The strategy hasn't worked. One reason for Boehner's impassiveness is that the national unemployment rate keeps going down. When the Labor Department announced the rate had sunk to 7 percent in November, Boehner seized on the news.

“Today’s report includes positive signs that should discourage calls for more emergency government 'stimulus,'" Boehner said. Since then, the rate has declined to 6.3 percent.

Yet the rate of long-term unemployment remains historically high. In April, 35.3 percent of the unemployed had been out of work six months or longer -- down from a peak of 45.3 percent in April of 2010, but still way higher than in any previous recession since World War II. The current percentage is also higher than at any other time that Congress has allowed long-term benefits to expire.

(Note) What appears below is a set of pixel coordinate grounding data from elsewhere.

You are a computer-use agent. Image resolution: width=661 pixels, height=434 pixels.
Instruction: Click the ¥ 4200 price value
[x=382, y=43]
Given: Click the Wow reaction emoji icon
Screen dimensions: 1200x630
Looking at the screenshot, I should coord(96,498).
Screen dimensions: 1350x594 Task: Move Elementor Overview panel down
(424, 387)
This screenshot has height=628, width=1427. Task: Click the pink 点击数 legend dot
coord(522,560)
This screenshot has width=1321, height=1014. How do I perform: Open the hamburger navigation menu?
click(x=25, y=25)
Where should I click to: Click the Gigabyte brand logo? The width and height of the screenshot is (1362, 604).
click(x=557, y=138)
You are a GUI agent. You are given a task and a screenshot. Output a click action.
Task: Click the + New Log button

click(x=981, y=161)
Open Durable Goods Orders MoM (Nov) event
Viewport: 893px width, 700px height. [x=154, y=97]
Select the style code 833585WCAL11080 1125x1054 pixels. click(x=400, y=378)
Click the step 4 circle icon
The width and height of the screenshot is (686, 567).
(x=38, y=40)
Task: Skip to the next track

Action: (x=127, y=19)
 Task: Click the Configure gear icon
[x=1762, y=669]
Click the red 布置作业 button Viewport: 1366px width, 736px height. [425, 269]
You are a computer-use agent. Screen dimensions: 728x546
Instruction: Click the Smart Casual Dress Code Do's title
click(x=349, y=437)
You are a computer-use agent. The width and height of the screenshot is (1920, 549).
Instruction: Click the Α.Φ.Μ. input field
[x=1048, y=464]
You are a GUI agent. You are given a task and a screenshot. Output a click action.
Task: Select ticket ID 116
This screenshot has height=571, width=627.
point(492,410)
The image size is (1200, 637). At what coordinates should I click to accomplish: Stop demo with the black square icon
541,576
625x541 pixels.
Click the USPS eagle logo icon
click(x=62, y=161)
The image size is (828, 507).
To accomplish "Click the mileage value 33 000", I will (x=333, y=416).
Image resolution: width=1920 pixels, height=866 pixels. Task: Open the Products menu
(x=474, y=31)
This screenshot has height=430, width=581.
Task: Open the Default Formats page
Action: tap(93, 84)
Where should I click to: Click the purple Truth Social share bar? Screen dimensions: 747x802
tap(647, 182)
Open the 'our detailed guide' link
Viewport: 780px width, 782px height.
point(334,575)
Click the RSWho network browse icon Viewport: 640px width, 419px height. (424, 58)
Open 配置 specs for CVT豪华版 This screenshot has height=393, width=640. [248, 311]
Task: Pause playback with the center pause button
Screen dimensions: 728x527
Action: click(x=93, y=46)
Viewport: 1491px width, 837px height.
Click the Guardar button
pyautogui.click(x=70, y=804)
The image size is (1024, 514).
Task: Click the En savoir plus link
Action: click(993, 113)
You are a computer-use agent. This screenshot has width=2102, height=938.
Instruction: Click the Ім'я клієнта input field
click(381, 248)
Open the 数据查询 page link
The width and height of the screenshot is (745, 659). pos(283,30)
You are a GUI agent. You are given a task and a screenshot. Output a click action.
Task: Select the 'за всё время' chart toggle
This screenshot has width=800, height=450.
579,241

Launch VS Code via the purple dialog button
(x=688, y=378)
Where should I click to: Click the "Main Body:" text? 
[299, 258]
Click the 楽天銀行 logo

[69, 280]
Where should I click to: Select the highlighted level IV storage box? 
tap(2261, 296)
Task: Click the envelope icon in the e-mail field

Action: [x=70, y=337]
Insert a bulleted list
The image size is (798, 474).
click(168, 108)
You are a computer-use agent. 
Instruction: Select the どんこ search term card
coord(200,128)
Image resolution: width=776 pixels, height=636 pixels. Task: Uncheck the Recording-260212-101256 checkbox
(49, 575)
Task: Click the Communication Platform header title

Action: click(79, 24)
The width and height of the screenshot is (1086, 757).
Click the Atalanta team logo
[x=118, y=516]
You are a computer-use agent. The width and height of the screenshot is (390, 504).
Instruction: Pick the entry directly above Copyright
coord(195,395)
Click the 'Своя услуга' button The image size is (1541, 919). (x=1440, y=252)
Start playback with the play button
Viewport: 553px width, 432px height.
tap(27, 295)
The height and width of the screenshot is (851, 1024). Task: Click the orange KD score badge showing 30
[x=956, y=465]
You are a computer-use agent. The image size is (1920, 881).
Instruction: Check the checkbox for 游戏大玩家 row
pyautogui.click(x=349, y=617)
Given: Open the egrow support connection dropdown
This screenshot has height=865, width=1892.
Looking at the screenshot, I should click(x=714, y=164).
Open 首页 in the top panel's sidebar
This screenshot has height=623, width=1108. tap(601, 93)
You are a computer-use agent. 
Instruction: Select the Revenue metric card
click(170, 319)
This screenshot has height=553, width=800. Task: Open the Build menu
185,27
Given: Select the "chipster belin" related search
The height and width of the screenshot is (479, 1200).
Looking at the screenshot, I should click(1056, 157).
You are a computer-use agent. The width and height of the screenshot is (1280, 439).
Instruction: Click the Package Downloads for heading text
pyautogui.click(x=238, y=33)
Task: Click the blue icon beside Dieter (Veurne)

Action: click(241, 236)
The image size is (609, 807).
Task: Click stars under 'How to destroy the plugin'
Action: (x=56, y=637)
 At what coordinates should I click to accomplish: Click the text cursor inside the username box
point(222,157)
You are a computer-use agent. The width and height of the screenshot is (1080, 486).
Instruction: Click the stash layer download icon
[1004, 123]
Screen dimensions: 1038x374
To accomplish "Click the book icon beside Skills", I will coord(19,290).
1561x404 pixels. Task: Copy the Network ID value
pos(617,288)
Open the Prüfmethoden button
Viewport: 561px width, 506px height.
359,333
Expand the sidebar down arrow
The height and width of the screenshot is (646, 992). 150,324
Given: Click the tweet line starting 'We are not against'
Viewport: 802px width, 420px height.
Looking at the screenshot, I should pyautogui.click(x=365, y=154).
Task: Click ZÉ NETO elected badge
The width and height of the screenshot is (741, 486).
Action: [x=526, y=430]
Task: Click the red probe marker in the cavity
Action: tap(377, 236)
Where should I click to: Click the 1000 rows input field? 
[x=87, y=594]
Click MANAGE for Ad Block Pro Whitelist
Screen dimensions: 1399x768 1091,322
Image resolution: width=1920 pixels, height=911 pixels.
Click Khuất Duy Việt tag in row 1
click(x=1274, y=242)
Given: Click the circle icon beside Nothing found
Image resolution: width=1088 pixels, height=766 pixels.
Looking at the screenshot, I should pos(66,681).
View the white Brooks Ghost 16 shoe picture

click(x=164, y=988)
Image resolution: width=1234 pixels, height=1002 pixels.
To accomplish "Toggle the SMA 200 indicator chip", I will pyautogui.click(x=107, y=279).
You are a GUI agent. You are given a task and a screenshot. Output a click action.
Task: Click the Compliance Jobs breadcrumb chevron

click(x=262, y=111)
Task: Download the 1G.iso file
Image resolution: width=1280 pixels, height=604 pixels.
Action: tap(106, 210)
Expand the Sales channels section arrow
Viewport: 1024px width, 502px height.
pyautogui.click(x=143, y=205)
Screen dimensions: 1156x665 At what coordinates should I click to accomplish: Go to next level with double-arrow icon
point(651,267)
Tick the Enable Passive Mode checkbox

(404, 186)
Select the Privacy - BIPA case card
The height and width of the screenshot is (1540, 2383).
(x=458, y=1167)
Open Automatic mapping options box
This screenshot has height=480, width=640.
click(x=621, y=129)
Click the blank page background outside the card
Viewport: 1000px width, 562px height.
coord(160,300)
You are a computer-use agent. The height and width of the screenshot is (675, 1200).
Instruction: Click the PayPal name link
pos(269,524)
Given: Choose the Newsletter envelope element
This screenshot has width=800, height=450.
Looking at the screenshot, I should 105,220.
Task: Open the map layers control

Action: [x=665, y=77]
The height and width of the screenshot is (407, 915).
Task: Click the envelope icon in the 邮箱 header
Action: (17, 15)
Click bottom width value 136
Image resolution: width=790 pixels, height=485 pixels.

After so many battles over reauthorizing unemployment benefits, it's possible some lawmakers are just getting tired of it.

"Though there are many members on both sides of the aisle who would vote yes on an unemployment insurance bill that made it to the floor, the reality is that there is tremendous fatigue on this issue, especially on the right," Judy Conti, a lobbyist for the National Employment Law Project who routinely deals with lawmakers, said in an email.

"Between the initial authorization of [long-term benefits] and all the expansions and reauthorizations, this is the 13th time Congress has been called on to deal with the benefits, including five different reauthorizations in 2010 alone," Conti said. "In fact, it's probably the case that members of Congress have dealt with unemployment insurance more than almost any other issue since even before the recession began."